Stored entries
-=-=-

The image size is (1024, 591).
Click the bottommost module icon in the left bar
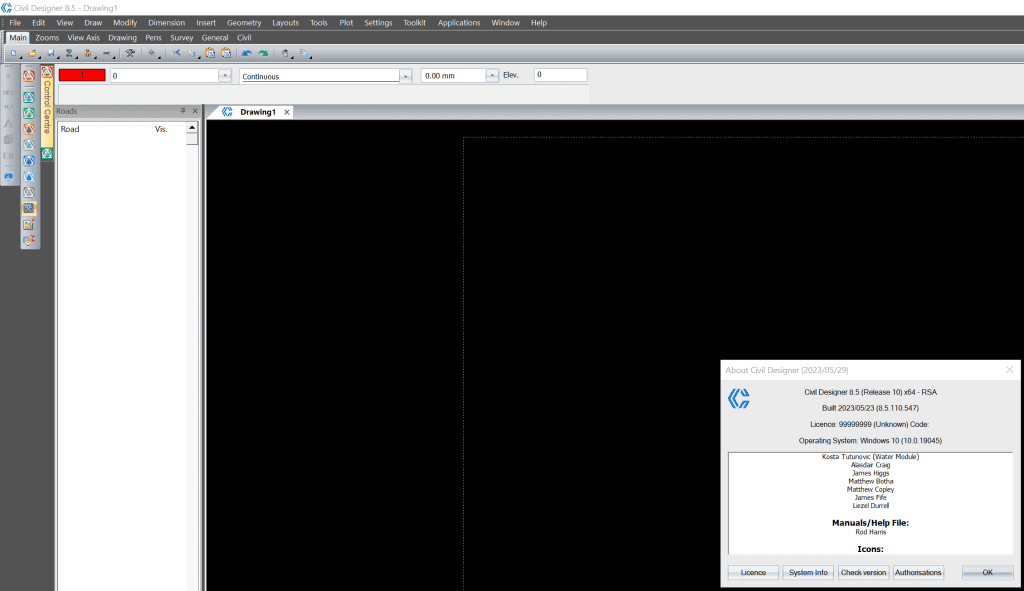[27, 238]
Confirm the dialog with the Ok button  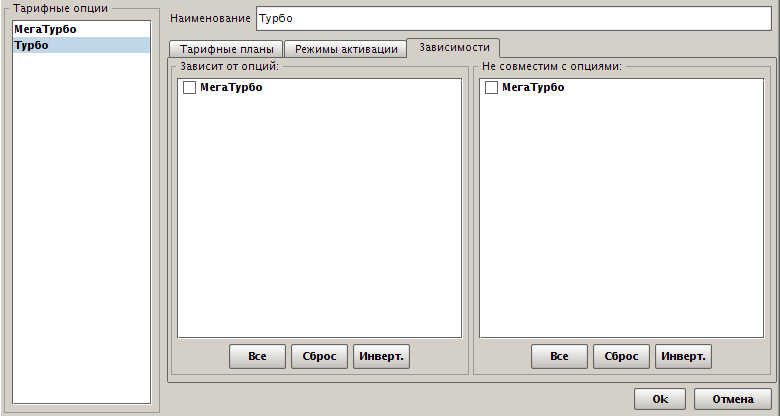[660, 398]
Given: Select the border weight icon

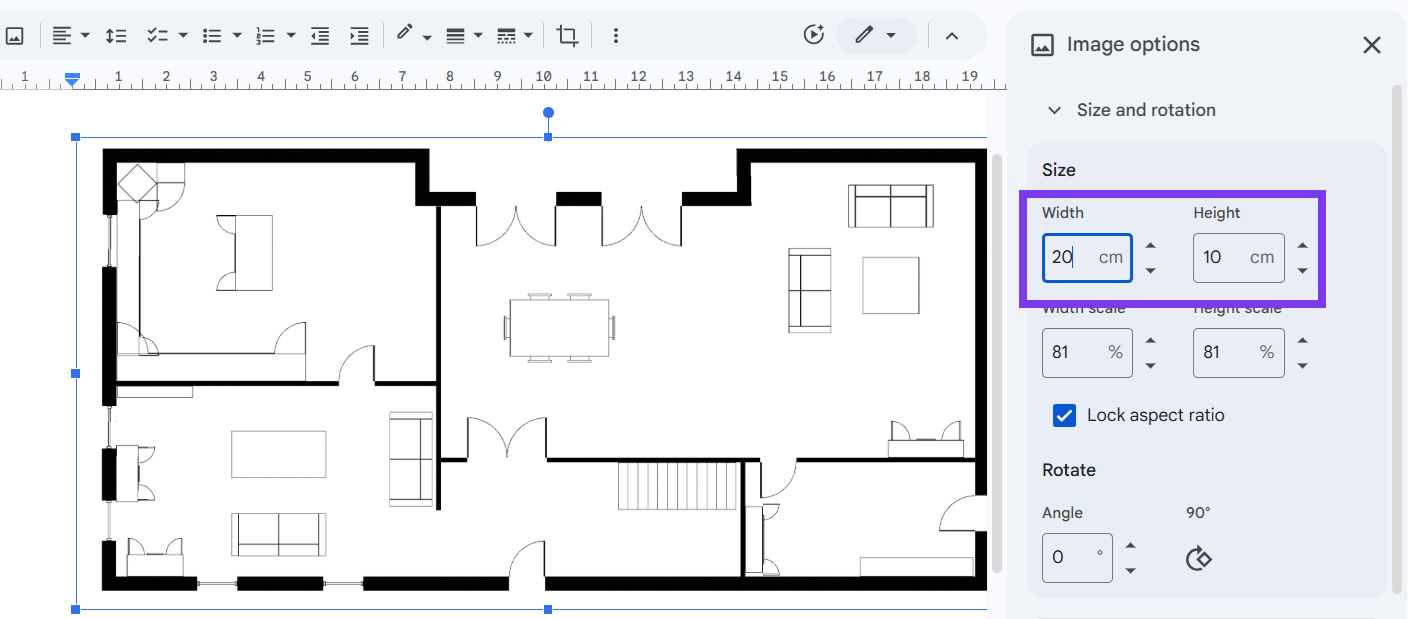Looking at the screenshot, I should [457, 35].
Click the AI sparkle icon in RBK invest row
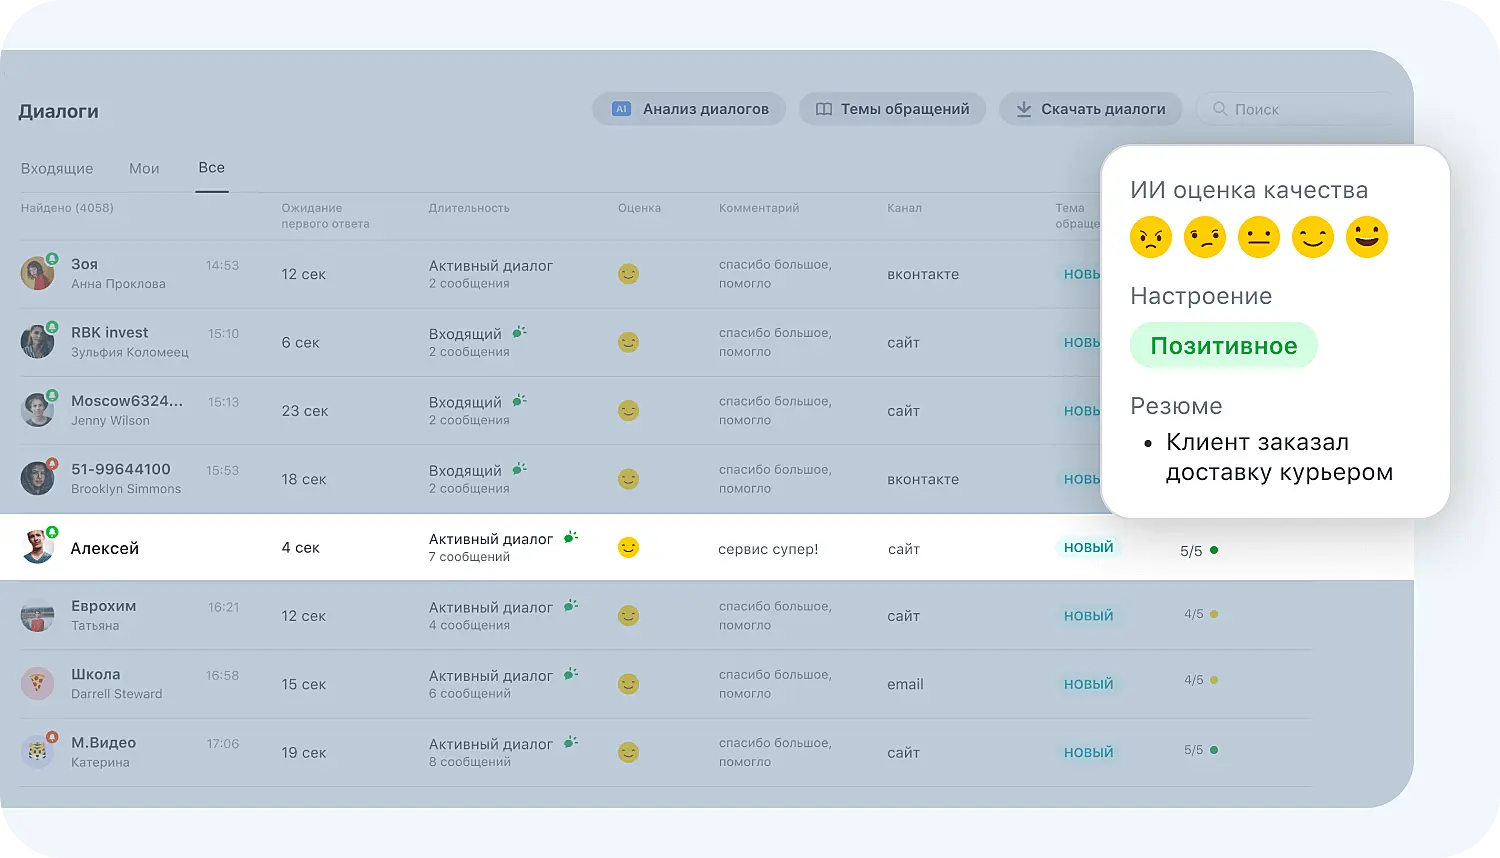This screenshot has height=858, width=1500. click(x=518, y=332)
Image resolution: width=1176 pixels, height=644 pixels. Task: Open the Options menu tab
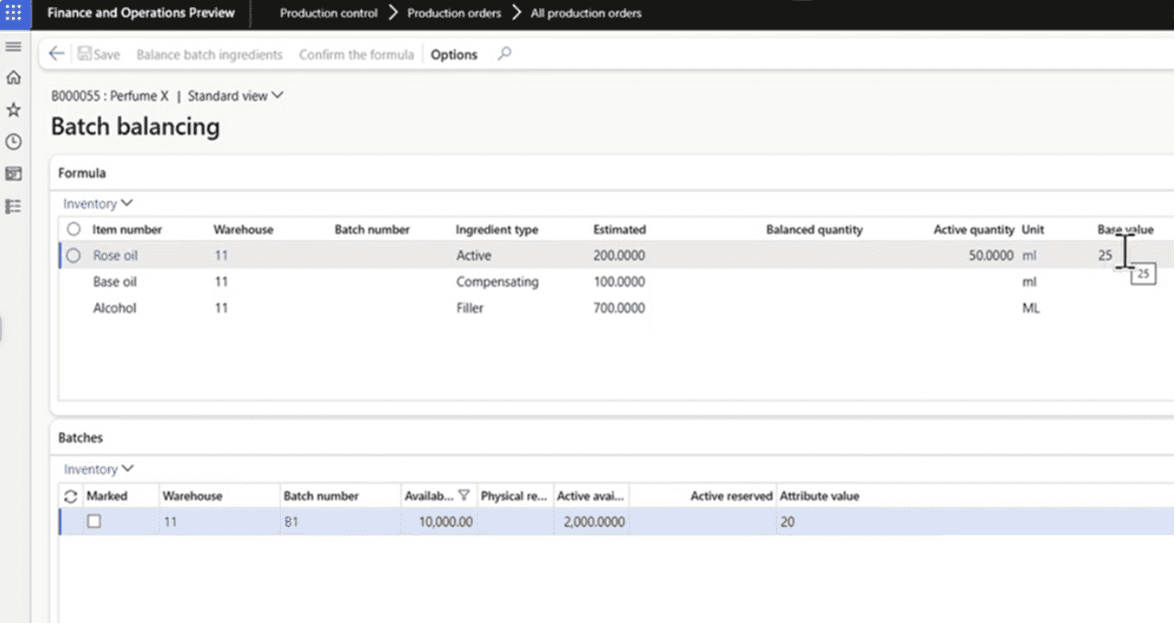[x=454, y=54]
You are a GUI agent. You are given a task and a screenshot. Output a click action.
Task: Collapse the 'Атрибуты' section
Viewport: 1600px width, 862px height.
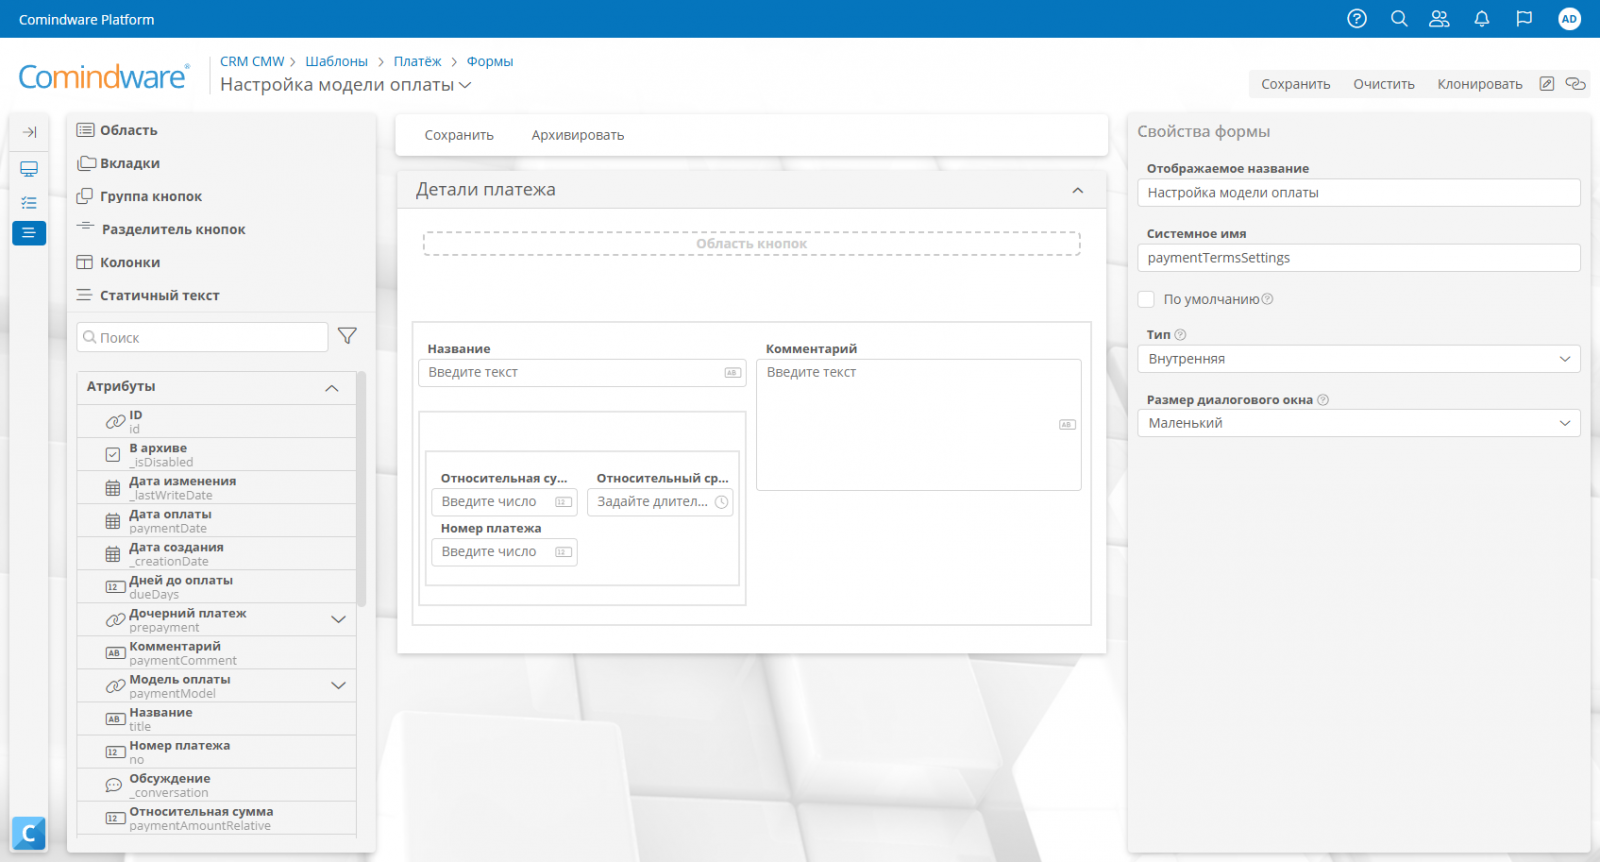[332, 388]
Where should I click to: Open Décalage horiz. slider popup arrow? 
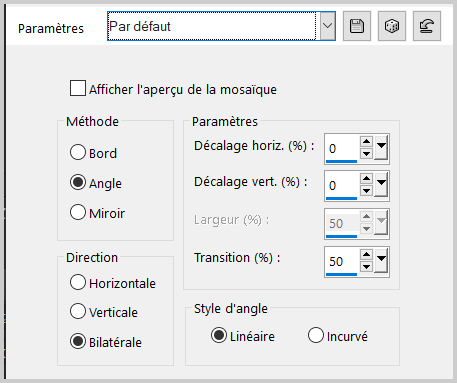[x=381, y=148]
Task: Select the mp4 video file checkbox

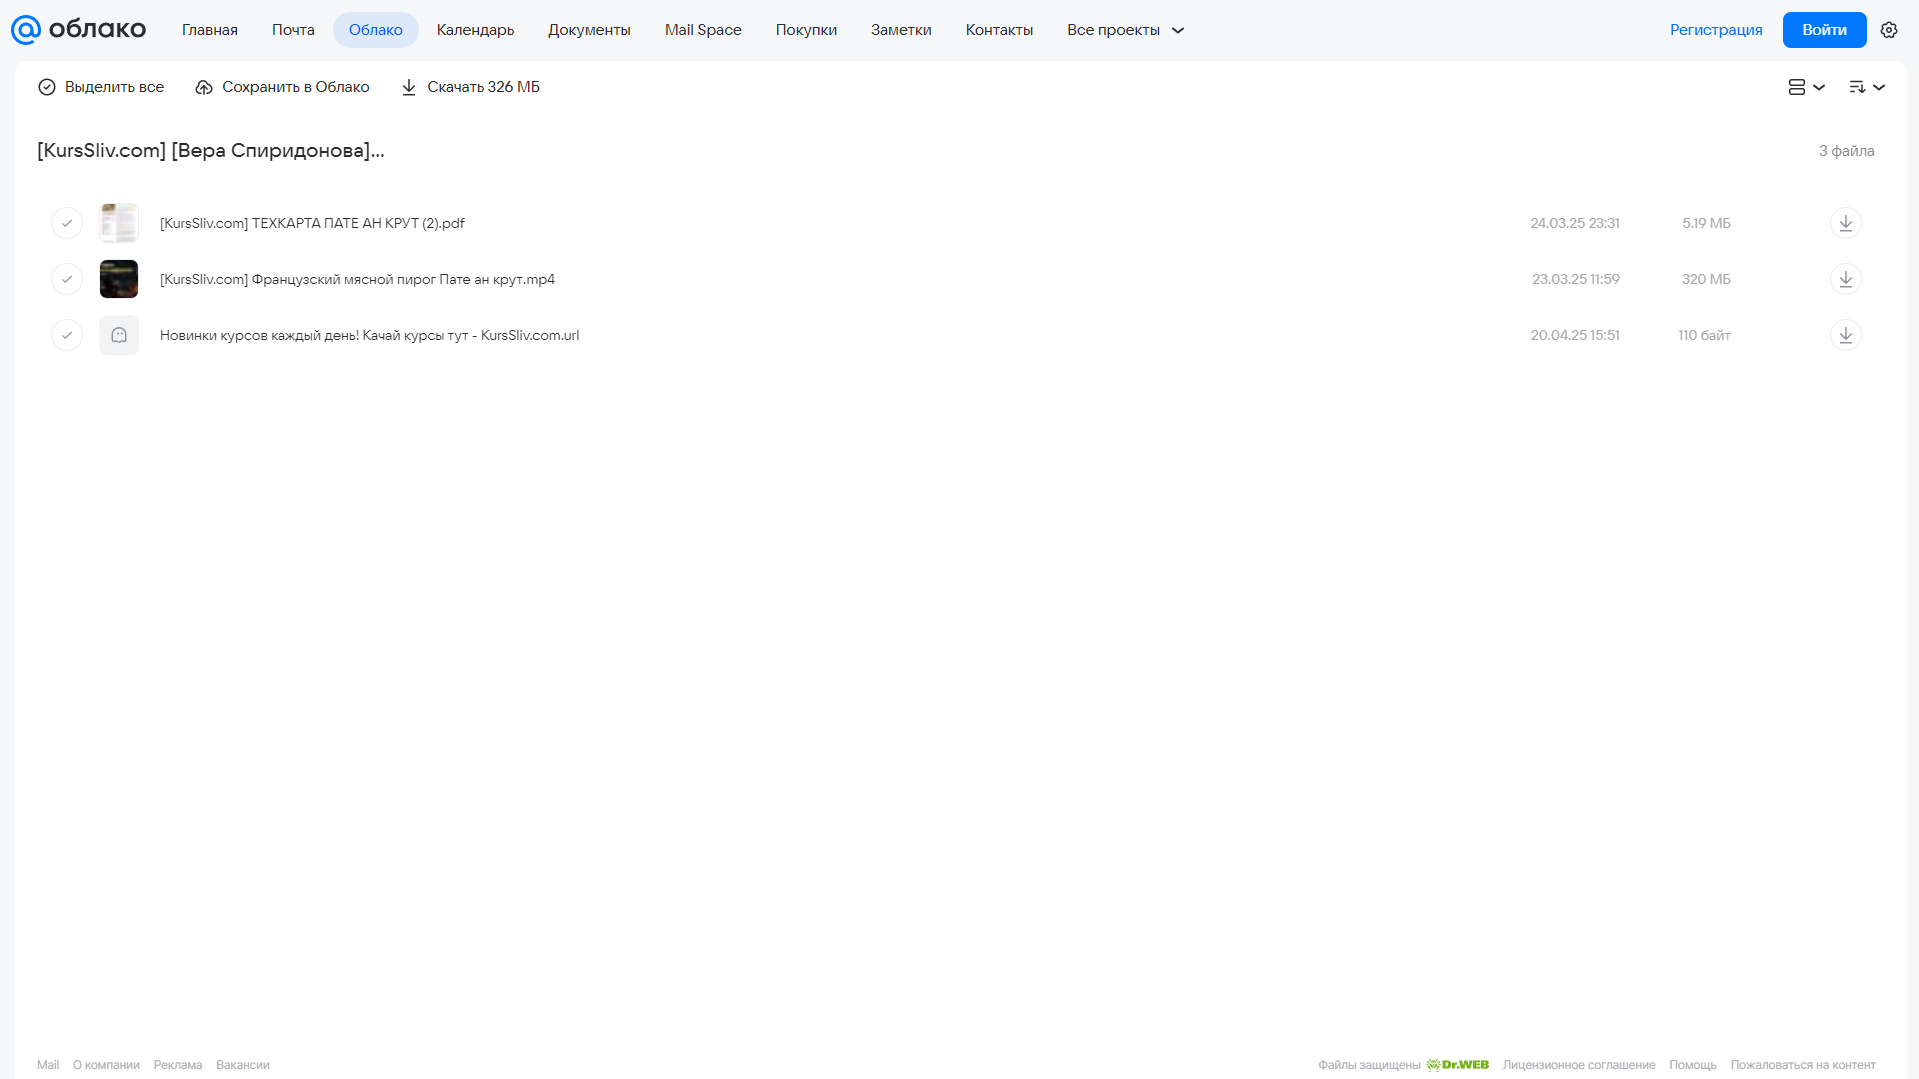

-=-=-

Your copy should hold exactly the lines from the line bearing "Task: Collapse the 'Атрибуты' section" through the end of the data, both included, and no pictures or anything further.

Solved exercise
Task: Collapse the 'Атрибуты' section
Viewport: 1600px width, 862px height.
[332, 388]
Where should I click to: Open Décalage horiz. slider popup arrow? 
[x=381, y=148]
Task: Select the mp4 video file checkbox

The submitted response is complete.